Brandstetter: Ich komme aus bescheidenen sozialen Verhältnissen und wollte beweisen, dass man mit Fleiß und Ausdauer auch mit dieser Abstammung etwas Positives für die Gesellschaft leisten kann. Meine Ehrenämter bereiten mir Freude und geben meinem Leben Sinn und Zufriedenheit. Es ist ein erhebendes Gefühl, wenn man als Feuerwehrmann helfen, oder als Heimatforscher eine Publikation veröffentlichen kann. Das Rezept für meinen Erfolg sind Freude an der Arbeit, Disziplin und Bescheidenheit.
Warte: Gab es nie ein negatives Erlebnis?
Brandstetter: Meine Tätigkeiten in der Feuerwehr und in der Kultur brachten mir so viele schöne Erlebnisse, die ich heute nicht missen möchte. Natürlich bringt die Zusammenarbeit in den Organisationen auch Disharmonien. In solchen Fällen ist Menschenkenntnis gefordert und die Bereitschaft, Probleme auszudiskutieren.
Warte: Hat ein Ehrenamt auch Grenzen?
Brandstetter: Man muss als Ehrenamtlicher jedoch aufpassen. Nicht umsonst heißt es: „Was nichts kostet ist nichts wert!“ Die Gefahr ist groß, dass die eigene Gutmütigkeit ausgenutzt wird.
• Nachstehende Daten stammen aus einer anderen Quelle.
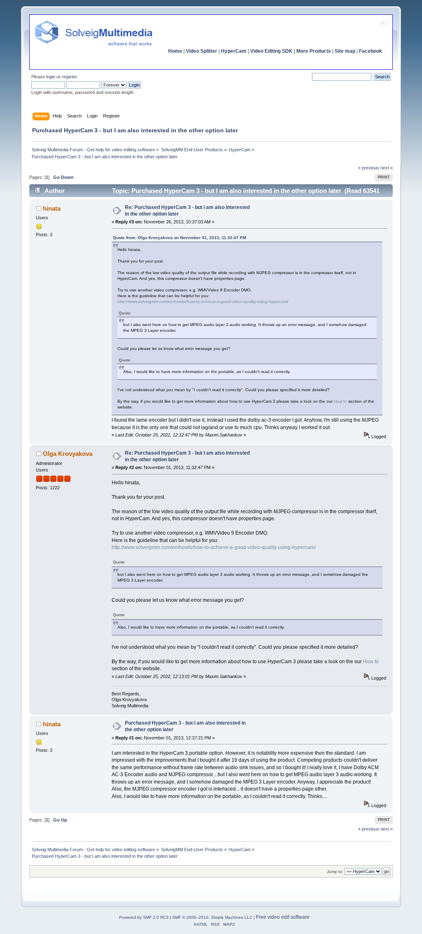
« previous (368, 167)
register (69, 76)
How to (340, 401)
Hier muss man lernen, Grenzen zu ziehen und sich auch getrauen, manchmal 'Nein!' zu sagen.
Warte: War Ihnen schon einmal langweilig?
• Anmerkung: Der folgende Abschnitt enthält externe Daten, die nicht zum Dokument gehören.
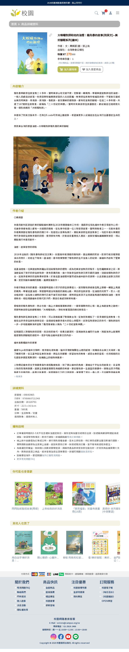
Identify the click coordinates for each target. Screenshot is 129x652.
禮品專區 (50, 596)
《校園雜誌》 (108, 596)
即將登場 (50, 605)
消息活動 (21, 605)
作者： (61, 46)
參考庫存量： (65, 58)
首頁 (14, 24)
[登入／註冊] (110, 13)
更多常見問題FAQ (26, 458)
Brandstetter: Mir war seit 30 Jahren keinen einzigen Tag langweilig.
Warte: Ernten Sie für Ihren Erfolg auch die verdiente Anerkennung?
Brandstetter: Mit wachsendem Erfolg steigt auch die Anzahl der Neider. Solche Mitmenschen amüsieren mich. Ich habe für meinen Erfolg sehr hart arbeiten müssen. Konfuzius sagte einmal: „Die drei großen Geißeln der Menschheit sind Neid, Gier und Dummheit“. Ich freue mich, dass mir zumindest die ersten beiden Eigenschaften fremd sind.
Warte: Wie hält man dieses Arbeitspensum durch?
Brandstetter: Seit etwa sechs Jahren muss ich feststellen, dass ich mir in meinen vielen Funktionen zu viel zugemutet habe. Um mir die Freude am Ehrenamt zu erhalten, ziehe ich mich seither sukzessive aus verschiedenen Ämtern zurück. Zum Ausgleich – und um körperlich fit zu bleiben – gehe ich gerne (Berg-)Wandern und betreibe Radsport.